In 18.02 Multivariable Calculus, I honed my manual labor endurance by completing thousands of algebraic lines (admittedly, in sprawling handwriting). I used to make “silly math mistakes” in simple calculations. No more. Practice makes much better.
24.118 Paradox & Infinity simultaneously broke my heart and brought a stunning revelation. But I won’t ponder on it in this post, for there are better opportunities to share enlightened woes. (SPOILER: check out Gödel’s Theorem)
Then there was also the tough 5.112 Principles of Chemical Science. It was risky business, a class for people with a Chemistry background that I did not have. But the material was too incredible to quit.
The mind blowing new Chemistry concepts are still boiling somewhere in my brain. Our second quarter professor, Richard Schrock (winner of the 2005 Nobel Prize in Chemistry) led groundbreaking research, and so his lectures were often stories about mentors’, friends’, colleagues’, and personal experiences. Professor Schrock even proved that 42 is indeed “the answer to the ultimate question of life, the universe and everything.” It refers to the element with that number, Molybdenum (Mo), a “required element for life in all higher eukaryote organisms”…
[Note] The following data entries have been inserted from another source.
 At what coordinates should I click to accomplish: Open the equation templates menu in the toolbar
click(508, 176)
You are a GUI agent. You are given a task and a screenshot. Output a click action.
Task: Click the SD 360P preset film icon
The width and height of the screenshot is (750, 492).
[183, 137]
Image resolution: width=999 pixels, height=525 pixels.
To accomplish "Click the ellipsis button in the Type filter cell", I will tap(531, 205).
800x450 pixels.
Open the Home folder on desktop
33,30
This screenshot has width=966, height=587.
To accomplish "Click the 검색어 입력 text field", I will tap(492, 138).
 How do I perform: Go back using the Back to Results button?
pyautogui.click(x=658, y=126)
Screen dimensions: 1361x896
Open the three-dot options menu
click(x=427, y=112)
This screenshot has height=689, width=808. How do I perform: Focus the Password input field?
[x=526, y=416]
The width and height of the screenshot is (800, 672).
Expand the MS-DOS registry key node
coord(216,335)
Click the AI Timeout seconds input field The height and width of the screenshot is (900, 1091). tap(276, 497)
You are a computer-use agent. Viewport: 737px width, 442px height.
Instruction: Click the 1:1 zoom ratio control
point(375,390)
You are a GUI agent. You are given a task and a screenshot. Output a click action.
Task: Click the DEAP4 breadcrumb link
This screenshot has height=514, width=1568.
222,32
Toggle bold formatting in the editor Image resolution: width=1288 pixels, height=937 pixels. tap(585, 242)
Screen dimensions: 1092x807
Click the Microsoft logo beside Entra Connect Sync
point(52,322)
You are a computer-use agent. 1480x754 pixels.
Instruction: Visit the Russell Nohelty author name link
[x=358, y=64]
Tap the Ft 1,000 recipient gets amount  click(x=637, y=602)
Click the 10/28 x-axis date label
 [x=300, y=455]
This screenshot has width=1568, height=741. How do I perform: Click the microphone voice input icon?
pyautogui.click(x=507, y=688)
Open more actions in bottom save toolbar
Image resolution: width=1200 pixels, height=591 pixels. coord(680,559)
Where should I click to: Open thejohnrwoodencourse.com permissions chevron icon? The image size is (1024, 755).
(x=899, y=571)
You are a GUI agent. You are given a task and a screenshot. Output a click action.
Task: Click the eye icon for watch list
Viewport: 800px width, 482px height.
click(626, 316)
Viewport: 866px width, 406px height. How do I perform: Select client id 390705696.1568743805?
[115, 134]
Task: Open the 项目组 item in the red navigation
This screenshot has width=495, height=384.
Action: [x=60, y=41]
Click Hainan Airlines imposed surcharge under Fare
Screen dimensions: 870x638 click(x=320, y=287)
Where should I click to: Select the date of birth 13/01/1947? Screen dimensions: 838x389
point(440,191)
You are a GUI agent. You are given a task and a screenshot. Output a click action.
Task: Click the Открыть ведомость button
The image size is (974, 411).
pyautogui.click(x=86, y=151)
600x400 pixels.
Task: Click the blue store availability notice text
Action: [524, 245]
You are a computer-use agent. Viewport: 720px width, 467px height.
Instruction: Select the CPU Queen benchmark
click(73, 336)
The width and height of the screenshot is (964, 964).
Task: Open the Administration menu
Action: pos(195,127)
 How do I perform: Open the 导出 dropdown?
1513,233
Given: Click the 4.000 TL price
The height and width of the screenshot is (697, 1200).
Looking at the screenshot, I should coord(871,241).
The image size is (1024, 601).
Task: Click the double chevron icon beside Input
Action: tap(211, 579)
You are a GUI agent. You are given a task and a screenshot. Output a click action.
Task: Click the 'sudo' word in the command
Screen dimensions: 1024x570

… My plane is heading towards the ground, and soon I will be asked to store my computer. I shall write more another day.
tl;dr this semester I stumbled, problem solved, and gazed with wide-eyed wonder at the world. Increased knowledge infused additional magic into the mundane.
The feeling of excitement from September hasn’t changed, but the reasons for it have. Without warning or expectation, I learned to paint with the colors of the wind. Almost literally.
Goodbye for now, MIT. I smell freedom in the winter wind.